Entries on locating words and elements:
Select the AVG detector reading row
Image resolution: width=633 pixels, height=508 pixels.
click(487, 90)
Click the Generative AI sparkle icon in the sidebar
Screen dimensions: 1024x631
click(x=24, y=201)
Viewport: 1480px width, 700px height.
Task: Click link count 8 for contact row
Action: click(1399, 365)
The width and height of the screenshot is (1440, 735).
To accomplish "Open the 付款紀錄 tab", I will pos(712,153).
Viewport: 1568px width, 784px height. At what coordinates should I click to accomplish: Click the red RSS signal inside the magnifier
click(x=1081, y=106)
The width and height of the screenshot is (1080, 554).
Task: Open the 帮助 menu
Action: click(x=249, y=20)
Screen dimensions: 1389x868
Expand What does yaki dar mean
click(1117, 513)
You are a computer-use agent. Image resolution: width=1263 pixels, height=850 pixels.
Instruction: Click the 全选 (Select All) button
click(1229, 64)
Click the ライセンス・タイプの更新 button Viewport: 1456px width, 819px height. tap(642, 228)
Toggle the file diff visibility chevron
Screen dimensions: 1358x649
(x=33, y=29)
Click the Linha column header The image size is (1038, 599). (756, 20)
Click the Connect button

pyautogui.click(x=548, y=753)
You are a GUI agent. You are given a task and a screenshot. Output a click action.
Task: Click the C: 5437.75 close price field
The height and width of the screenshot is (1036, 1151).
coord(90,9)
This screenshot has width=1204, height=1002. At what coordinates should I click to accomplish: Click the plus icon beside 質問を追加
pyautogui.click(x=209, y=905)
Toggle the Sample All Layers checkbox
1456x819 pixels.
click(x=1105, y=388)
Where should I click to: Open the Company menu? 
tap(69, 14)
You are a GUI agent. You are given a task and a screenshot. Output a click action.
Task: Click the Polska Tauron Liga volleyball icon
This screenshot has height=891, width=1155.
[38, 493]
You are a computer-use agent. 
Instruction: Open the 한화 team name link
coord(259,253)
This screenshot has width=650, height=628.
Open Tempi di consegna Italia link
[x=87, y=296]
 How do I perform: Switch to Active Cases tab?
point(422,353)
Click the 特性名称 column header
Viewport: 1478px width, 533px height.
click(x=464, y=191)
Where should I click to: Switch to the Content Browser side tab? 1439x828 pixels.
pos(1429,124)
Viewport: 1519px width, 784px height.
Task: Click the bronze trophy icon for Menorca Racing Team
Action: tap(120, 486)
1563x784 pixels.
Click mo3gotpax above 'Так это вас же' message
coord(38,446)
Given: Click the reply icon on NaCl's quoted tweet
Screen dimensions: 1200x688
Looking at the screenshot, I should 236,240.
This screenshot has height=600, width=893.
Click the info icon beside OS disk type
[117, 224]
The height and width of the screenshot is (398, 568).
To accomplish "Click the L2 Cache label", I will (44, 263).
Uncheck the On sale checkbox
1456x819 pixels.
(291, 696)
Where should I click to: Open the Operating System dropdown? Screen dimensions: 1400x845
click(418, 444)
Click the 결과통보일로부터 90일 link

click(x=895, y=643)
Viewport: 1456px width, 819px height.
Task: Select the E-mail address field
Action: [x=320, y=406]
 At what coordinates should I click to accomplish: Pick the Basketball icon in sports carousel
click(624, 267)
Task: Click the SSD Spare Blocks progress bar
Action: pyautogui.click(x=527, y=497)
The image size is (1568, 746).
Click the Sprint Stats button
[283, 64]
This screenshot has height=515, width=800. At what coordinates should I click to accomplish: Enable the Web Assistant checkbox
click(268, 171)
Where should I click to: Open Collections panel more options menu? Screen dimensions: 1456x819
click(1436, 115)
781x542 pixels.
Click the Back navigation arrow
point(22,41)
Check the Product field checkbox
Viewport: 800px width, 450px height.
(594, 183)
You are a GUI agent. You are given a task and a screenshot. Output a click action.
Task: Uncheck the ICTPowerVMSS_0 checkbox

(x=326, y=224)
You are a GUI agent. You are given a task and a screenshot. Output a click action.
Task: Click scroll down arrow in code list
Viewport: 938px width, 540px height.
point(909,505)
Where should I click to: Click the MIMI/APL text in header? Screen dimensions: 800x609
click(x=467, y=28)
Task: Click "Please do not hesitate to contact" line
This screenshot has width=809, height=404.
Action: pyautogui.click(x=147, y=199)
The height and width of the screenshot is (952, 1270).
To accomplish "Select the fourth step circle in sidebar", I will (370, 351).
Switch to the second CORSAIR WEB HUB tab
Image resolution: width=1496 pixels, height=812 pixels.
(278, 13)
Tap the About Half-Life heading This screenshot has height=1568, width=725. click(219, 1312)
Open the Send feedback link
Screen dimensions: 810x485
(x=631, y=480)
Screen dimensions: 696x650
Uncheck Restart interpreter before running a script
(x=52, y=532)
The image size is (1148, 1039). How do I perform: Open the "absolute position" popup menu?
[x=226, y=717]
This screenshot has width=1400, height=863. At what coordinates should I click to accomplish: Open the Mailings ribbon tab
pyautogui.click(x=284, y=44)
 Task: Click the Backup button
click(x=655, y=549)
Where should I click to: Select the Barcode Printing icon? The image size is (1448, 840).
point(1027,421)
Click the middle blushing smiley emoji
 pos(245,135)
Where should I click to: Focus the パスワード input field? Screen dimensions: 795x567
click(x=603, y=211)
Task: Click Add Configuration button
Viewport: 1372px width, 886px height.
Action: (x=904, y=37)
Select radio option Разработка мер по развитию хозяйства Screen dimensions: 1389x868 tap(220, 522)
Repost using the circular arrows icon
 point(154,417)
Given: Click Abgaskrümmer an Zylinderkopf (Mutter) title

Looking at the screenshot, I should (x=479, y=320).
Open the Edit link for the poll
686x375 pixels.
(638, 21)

◆ **Task prompt**: Reproduce all of the lines above, swapping "Company" for "Account" and leaving everything else unchanged.

◆ **Complete output**:
Select the AVG detector reading row
Image resolution: width=633 pixels, height=508 pixels.
click(487, 90)
Click the Generative AI sparkle icon in the sidebar
Screen dimensions: 1024x631
click(x=24, y=201)
Viewport: 1480px width, 700px height.
Task: Click link count 8 for contact row
Action: click(1399, 365)
The width and height of the screenshot is (1440, 735).
To accomplish "Open the 付款紀錄 tab", I will pos(712,153).
Viewport: 1568px width, 784px height. At what coordinates should I click to accomplish: Click the red RSS signal inside the magnifier
click(x=1081, y=106)
The width and height of the screenshot is (1080, 554).
Task: Open the 帮助 menu
Action: click(x=249, y=20)
Screen dimensions: 1389x868
Expand What does yaki dar mean
click(1117, 513)
You are a computer-use agent. Image resolution: width=1263 pixels, height=850 pixels.
Instruction: Click the 全选 (Select All) button
click(1229, 64)
Click the ライセンス・タイプの更新 button Viewport: 1456px width, 819px height. tap(642, 228)
Toggle the file diff visibility chevron
Screen dimensions: 1358x649
(x=33, y=29)
Click the Linha column header The image size is (1038, 599). (756, 20)
Click the Connect button

pyautogui.click(x=548, y=753)
You are a GUI agent. You are given a task and a screenshot. Output a click action.
Task: Click the C: 5437.75 close price field
The height and width of the screenshot is (1036, 1151).
coord(90,9)
This screenshot has width=1204, height=1002. At what coordinates should I click to accomplish: Click the plus icon beside 質問を追加
pyautogui.click(x=209, y=905)
Toggle the Sample All Layers checkbox
1456x819 pixels.
click(x=1105, y=388)
Where should I click to: Open the Account menu? 
tap(69, 14)
You are a GUI agent. You are given a task and a screenshot. Output a click action.
Task: Click the Polska Tauron Liga volleyball icon
This screenshot has height=891, width=1155.
[38, 493]
You are a computer-use agent. 
Instruction: Open the 한화 team name link
coord(259,253)
This screenshot has width=650, height=628.
Open Tempi di consegna Italia link
[x=87, y=296]
 How do I perform: Switch to Active Cases tab?
point(422,353)
Click the 特性名称 column header
Viewport: 1478px width, 533px height.
click(x=464, y=191)
Where should I click to: Switch to the Content Browser side tab? 1439x828 pixels.
pos(1429,124)
Viewport: 1519px width, 784px height.
Task: Click the bronze trophy icon for Menorca Racing Team
Action: tap(120, 486)
1563x784 pixels.
Click mo3gotpax above 'Так это вас же' message
coord(38,446)
Given: Click the reply icon on NaCl's quoted tweet
Screen dimensions: 1200x688
Looking at the screenshot, I should 236,240.
This screenshot has height=600, width=893.
Click the info icon beside OS disk type
[117, 224]
The height and width of the screenshot is (398, 568).
To accomplish "Click the L2 Cache label", I will (44, 263).
Uncheck the On sale checkbox
1456x819 pixels.
(291, 696)
Where should I click to: Open the Operating System dropdown? Screen dimensions: 1400x845
click(418, 444)
Click the 결과통보일로부터 90일 link

click(x=895, y=643)
Viewport: 1456px width, 819px height.
Task: Select the E-mail address field
Action: [x=320, y=406]
 At what coordinates should I click to accomplish: Pick the Basketball icon in sports carousel
click(624, 267)
Task: Click the SSD Spare Blocks progress bar
Action: pyautogui.click(x=527, y=497)
The image size is (1568, 746).
Click the Sprint Stats button
[283, 64]
This screenshot has height=515, width=800. At what coordinates should I click to accomplish: Enable the Web Assistant checkbox
click(268, 171)
Where should I click to: Open Collections panel more options menu? Screen dimensions: 1456x819
click(1436, 115)
781x542 pixels.
Click the Back navigation arrow
point(22,41)
Check the Product field checkbox
Viewport: 800px width, 450px height.
(594, 183)
You are a GUI agent. You are given a task and a screenshot. Output a click action.
Task: Uncheck the ICTPowerVMSS_0 checkbox

(x=326, y=224)
You are a GUI agent. You are given a task and a screenshot. Output a click action.
Task: Click scroll down arrow in code list
Viewport: 938px width, 540px height.
point(909,505)
Where should I click to: Click the MIMI/APL text in header? Screen dimensions: 800x609
click(x=467, y=28)
Task: Click "Please do not hesitate to contact" line
This screenshot has width=809, height=404.
Action: pyautogui.click(x=147, y=199)
The height and width of the screenshot is (952, 1270).
To accomplish "Select the fourth step circle in sidebar", I will (370, 351).
Switch to the second CORSAIR WEB HUB tab
Image resolution: width=1496 pixels, height=812 pixels.
(278, 13)
Tap the About Half-Life heading This screenshot has height=1568, width=725. click(219, 1312)
Open the Send feedback link
Screen dimensions: 810x485
(x=631, y=480)
Screen dimensions: 696x650
Uncheck Restart interpreter before running a script
(x=52, y=532)
The image size is (1148, 1039). How do I perform: Open the "absolute position" popup menu?
[x=226, y=717]
This screenshot has width=1400, height=863. At what coordinates should I click to accomplish: Open the Mailings ribbon tab
pyautogui.click(x=284, y=44)
 Task: Click the Backup button
click(x=655, y=549)
Where should I click to: Select the Barcode Printing icon? The image size is (1448, 840).
point(1027,421)
Click the middle blushing smiley emoji
 pos(245,135)
Where should I click to: Focus the パスワード input field? Screen dimensions: 795x567
click(x=603, y=211)
Task: Click Add Configuration button
Viewport: 1372px width, 886px height.
Action: (x=904, y=37)
Select radio option Разработка мер по развитию хозяйства Screen dimensions: 1389x868 tap(220, 522)
Repost using the circular arrows icon
 point(154,417)
Given: Click Abgaskrümmer an Zylinderkopf (Mutter) title

Looking at the screenshot, I should (x=479, y=320).
Open the Edit link for the poll
686x375 pixels.
(638, 21)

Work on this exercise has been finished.